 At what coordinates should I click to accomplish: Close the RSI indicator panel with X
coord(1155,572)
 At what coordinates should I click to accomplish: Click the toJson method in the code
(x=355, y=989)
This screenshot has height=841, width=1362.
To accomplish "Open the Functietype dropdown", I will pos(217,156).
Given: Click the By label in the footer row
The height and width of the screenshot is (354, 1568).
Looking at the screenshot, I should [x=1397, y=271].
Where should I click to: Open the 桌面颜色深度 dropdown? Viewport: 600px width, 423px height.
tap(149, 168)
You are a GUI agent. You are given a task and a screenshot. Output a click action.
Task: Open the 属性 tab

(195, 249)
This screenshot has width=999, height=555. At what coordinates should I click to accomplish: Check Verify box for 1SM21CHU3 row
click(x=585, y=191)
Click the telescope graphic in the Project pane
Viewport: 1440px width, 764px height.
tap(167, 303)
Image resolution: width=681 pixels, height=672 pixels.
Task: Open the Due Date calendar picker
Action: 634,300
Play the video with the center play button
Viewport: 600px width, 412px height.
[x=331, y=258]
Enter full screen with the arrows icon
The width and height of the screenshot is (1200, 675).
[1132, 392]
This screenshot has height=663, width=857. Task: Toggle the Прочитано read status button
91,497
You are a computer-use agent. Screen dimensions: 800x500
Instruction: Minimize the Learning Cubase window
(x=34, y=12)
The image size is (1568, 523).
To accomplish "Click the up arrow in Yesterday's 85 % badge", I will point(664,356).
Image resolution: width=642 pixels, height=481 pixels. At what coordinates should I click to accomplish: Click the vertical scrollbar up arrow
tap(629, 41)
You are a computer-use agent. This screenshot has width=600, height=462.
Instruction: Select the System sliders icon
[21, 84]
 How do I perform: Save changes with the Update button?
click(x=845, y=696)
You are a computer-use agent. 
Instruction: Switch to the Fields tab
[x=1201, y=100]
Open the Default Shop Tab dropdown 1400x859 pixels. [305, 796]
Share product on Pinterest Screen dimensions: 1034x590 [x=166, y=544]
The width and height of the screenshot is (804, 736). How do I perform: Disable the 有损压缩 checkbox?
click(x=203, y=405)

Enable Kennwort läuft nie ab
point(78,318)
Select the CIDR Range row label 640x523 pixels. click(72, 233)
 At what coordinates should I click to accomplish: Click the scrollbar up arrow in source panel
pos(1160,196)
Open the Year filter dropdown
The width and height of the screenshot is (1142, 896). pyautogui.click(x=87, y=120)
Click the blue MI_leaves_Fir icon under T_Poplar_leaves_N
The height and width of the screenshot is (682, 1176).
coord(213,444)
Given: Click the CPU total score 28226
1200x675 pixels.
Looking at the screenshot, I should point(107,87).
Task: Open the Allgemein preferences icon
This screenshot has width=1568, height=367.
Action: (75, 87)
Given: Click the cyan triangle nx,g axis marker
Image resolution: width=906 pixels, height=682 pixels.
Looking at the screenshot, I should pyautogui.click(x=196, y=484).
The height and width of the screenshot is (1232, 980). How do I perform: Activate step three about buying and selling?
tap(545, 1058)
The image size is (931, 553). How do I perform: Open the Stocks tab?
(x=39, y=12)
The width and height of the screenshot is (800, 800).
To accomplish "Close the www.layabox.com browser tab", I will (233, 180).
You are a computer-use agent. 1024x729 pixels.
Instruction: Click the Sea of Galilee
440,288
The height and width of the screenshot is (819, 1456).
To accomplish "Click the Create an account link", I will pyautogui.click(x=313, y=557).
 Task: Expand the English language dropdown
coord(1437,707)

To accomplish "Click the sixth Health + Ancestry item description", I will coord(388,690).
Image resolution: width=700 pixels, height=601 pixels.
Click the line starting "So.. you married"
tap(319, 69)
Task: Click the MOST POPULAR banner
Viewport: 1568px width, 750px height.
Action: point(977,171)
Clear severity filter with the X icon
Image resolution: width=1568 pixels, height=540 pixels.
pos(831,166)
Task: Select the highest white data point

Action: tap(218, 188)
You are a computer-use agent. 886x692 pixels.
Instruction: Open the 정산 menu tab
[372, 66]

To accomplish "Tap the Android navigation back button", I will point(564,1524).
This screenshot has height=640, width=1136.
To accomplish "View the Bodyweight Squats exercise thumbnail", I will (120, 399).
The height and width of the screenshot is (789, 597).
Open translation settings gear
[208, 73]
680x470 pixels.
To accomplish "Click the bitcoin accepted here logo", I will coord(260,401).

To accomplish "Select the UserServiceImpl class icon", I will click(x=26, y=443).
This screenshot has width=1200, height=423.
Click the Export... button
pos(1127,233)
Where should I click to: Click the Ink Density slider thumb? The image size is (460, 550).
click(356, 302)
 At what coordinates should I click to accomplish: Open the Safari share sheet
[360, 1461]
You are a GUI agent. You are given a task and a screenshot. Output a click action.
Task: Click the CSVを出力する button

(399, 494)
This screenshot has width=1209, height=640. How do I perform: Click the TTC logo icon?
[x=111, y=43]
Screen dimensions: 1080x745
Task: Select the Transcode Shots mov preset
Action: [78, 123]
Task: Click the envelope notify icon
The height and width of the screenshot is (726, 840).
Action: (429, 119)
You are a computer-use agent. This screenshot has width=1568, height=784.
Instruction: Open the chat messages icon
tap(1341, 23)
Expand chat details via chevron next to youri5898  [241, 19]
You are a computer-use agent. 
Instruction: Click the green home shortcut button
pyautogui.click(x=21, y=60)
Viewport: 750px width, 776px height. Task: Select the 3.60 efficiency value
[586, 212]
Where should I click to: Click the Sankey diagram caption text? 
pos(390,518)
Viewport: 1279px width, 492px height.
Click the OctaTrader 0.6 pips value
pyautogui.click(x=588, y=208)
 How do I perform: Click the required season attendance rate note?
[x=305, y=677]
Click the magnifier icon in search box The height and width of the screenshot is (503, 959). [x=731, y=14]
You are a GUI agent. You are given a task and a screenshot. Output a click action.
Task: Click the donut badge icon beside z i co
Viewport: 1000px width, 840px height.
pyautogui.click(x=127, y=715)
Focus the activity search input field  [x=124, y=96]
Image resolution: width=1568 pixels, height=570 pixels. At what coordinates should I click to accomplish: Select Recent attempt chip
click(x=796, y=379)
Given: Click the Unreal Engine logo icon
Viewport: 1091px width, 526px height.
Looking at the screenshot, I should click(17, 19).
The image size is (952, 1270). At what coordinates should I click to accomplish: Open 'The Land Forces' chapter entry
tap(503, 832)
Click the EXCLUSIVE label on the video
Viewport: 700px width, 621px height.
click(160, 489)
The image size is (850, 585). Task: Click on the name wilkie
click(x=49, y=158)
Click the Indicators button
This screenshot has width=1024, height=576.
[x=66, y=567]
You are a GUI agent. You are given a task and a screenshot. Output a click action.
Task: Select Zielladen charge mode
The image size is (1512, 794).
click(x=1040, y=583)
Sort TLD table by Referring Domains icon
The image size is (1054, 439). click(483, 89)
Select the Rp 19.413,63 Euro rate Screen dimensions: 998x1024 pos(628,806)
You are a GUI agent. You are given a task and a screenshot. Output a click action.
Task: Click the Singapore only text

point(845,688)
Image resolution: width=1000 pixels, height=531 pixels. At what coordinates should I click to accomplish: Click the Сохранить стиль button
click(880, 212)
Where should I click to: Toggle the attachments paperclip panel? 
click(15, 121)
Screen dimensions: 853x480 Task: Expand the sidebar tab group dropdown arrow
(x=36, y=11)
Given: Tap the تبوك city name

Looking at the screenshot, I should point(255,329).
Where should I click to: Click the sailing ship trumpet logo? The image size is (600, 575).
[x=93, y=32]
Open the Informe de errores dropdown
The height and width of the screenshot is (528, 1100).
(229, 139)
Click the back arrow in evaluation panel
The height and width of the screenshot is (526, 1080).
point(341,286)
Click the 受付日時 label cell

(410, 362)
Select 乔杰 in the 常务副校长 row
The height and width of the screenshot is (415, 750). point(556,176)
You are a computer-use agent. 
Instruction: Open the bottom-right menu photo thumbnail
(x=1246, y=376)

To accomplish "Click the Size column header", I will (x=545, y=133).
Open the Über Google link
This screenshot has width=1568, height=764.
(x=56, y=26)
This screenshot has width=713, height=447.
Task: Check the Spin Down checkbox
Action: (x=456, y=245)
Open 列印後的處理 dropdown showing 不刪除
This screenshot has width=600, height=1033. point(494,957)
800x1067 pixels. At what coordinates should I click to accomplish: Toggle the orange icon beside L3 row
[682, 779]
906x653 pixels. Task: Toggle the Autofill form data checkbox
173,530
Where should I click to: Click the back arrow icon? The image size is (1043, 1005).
● ● ● ● ● ● ●
→ Task item: Lines holding the word "search" should be copied from the entries above.

→ Solved problem:
Click the magnifier icon in search box The height and width of the screenshot is (503, 959). [x=731, y=14]
Focus the activity search input field  [x=124, y=96]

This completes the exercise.